[Material shown]
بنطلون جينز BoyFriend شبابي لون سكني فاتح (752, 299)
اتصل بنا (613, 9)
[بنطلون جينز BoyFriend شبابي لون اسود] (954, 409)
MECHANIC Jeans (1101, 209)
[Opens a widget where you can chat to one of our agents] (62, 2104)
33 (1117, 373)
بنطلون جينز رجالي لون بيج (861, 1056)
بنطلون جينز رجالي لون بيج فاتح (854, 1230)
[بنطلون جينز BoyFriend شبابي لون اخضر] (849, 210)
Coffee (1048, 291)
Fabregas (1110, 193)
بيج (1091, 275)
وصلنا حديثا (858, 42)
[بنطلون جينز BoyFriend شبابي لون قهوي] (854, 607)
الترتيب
[/Material shown]
Retype the records above exactly, so that no line differs from its source.

- **Result of the exercise**
بنطلون جينز BoyFriend شبابي لون سكني فاتح (752, 299)
اتصل بنا (613, 9)
[بنطلون جينز BoyFriend شبابي لون اسود] (954, 409)
MECHANIC Jeans (1101, 209)
[Opens a widget where you can chat to one of our agents] (62, 2104)
33 (1117, 373)
بنطلون جينز رجالي لون بيج (861, 1056)
بنطلون جينز رجالي لون بيج فاتح (854, 1230)
[بنطلون جينز BoyFriend شبابي لون اخضر] (849, 210)
Coffee (1048, 291)
Fabregas (1110, 193)
بيج (1091, 275)
وصلنا حديثا (858, 42)
[بنطلون جينز BoyFriend شبابي لون قهوي] (854, 607)
الترتيب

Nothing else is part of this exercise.